The worst thing is not so much the priority that would undoubtedly be given to the patient’s self-administration of the lethal product (known as “assisted suicide”), an option currently favored by the government – ​​under pressure from medical institutions. Fortunately, it would be mitigated: it would be so unfair to abandon those who cannot make the final gesture themselves to their fate that a “Law of Humanity” – in the words of the Minister – to allow the administration of the lethal product by a third party (“Euthanasia exception”it is said) is being investigated.

This regulation is fragile, whereas it would be best if all patients entitled to euthanasia had the choice between the two modalities, but always with the support of a nurse who can place an infusion, even if that means that the The patient takes the steering wheel into his own hands. This would avoid the regurgitation incidents sometimes complained about elsewhere and would correspond to both a spirit of solidarity and freedom.

What is “medium term”?

What is even more dangerous is the situation that the minister presents as obvious “important forecast committed to the medium term” to benefit from active end-of-life care. It would actually deprive the law of much of its practical scope.

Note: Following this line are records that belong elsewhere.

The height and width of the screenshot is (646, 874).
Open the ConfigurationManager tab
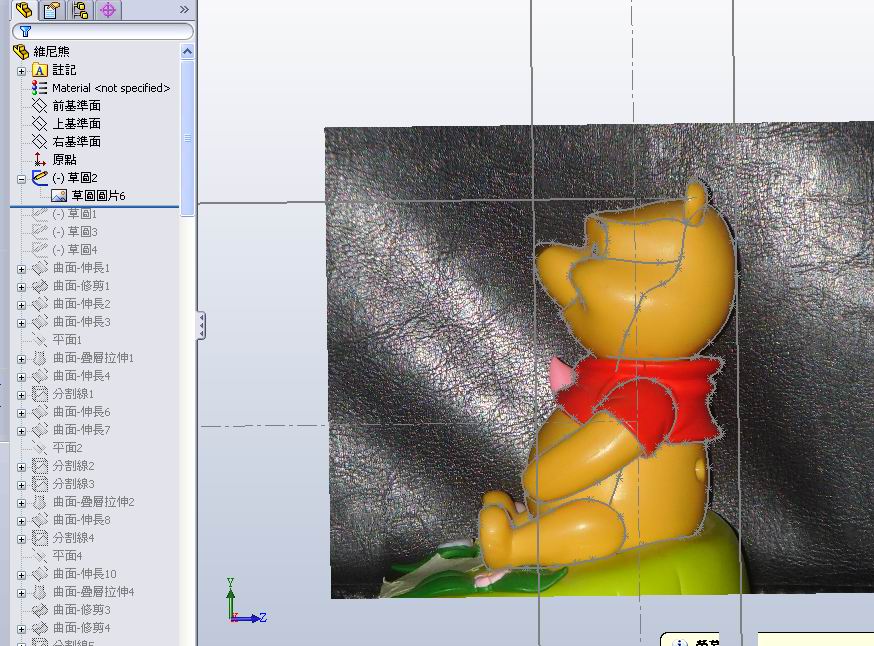(x=80, y=10)
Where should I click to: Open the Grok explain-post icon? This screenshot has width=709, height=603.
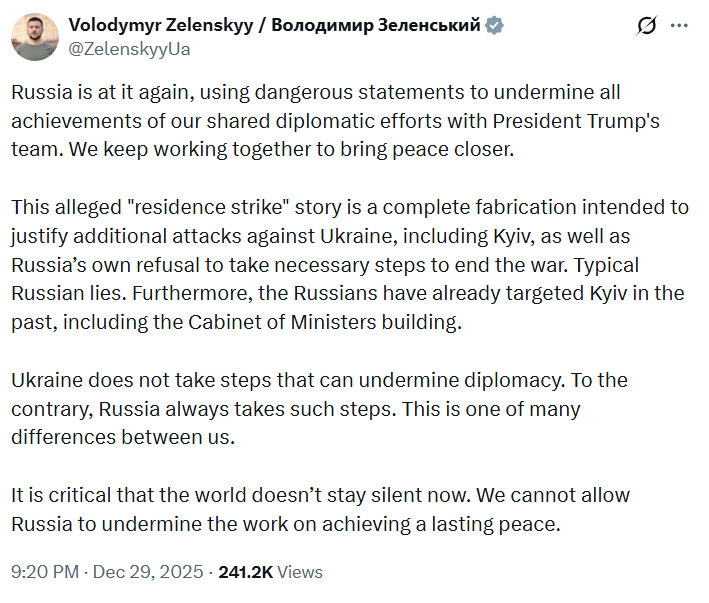[x=646, y=26]
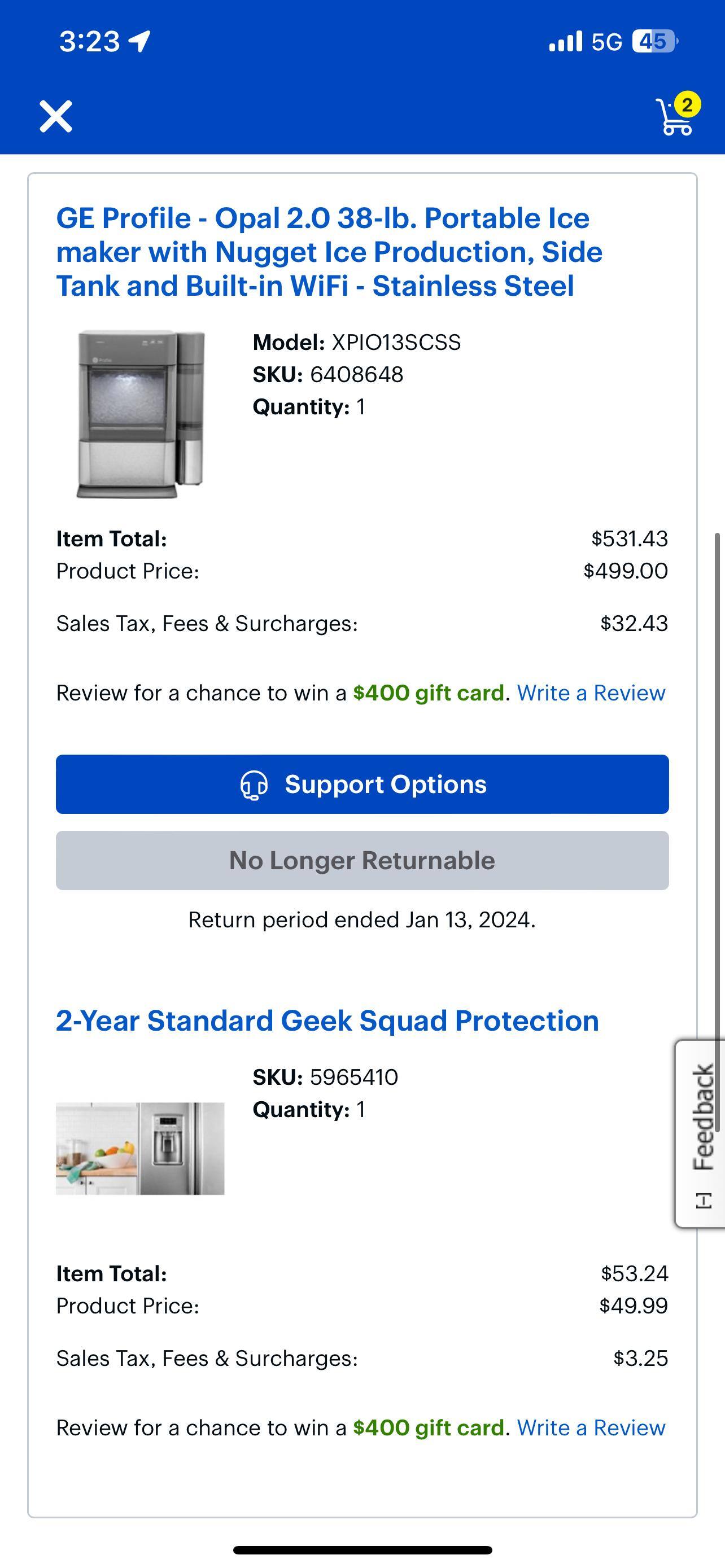Open the GE Profile Opal ice maker product page
The height and width of the screenshot is (1568, 725).
(329, 252)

It should be a ” Red line “ presented by the President of the Republic. Her Speech from April 3, 2023 to the members of the Citizens’ Convention but was far from it. In listing the requirements for eligibility for euthanasia, he identified judgment, the incurable dimension of the illness, and the reluctance of mental and physical suffering, before mentioning, albeit hypothetically and without further explanation: “Vital Forecasting Commitment”.

We must therefore remember the true origin and possible impact of a vital “medium term” forecast condition. It comes to us from too famous “Oregon Model” which is described in the 2012 Sicard report as the least bad form of euthanasia, but is fundamentally rejected. To benefit from a prescription for a lethal product, a patient must only have a life expectancy of six months or less. In 2022 Opinion 139 of the National Advisory Ethics Commission put this question about the foreseeable delay of death at the center of his considerations.